Stored records:
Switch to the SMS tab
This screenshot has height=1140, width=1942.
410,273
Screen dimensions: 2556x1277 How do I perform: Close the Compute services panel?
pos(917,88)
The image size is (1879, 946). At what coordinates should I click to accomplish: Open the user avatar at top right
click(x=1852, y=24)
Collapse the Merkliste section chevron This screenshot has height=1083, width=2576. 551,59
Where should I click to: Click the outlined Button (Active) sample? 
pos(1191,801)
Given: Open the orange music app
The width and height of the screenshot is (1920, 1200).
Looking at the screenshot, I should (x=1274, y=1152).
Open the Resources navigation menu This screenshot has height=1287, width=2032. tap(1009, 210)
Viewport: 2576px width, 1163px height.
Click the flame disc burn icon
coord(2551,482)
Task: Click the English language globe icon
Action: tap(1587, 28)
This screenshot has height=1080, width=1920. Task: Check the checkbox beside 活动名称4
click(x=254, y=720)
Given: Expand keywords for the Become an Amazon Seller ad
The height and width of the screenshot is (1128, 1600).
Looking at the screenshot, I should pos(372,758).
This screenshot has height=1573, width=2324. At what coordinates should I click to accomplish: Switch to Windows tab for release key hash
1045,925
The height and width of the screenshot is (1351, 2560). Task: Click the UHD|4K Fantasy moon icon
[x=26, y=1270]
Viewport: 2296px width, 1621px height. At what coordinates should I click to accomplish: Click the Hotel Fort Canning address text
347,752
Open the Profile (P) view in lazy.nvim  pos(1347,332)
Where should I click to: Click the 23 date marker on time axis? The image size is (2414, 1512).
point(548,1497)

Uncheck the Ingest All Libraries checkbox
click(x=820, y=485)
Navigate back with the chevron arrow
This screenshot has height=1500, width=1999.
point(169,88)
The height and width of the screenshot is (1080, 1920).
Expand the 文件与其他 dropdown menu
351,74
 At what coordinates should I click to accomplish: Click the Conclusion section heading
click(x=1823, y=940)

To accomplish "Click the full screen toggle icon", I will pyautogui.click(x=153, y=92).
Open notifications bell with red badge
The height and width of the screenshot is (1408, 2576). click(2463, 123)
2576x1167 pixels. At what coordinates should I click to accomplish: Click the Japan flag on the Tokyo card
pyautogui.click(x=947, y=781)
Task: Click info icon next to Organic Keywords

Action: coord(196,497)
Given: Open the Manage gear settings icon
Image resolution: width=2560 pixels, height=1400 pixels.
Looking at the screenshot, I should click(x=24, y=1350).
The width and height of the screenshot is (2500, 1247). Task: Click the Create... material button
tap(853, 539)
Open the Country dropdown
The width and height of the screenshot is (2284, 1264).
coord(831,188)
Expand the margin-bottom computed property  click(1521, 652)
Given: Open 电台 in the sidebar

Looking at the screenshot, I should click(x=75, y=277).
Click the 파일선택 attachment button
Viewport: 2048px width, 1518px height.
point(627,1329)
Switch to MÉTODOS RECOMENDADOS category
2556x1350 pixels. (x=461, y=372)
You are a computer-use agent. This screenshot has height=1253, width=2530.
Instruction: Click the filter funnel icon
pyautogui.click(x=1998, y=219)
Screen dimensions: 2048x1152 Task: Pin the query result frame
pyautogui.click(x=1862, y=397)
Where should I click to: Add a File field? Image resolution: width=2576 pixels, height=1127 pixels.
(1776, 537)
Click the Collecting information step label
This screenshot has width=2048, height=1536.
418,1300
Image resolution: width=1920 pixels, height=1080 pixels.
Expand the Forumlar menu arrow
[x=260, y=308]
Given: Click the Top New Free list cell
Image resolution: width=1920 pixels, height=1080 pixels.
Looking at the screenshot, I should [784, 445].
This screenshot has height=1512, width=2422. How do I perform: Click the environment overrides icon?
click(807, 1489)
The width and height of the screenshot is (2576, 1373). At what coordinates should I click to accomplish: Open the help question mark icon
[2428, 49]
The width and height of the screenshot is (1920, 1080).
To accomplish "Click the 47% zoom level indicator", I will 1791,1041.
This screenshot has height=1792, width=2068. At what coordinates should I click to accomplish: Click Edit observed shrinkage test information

_Task statement_
When a line of the records above contains the string "information", count it once; then give the total and nothing else.

_The answer_
2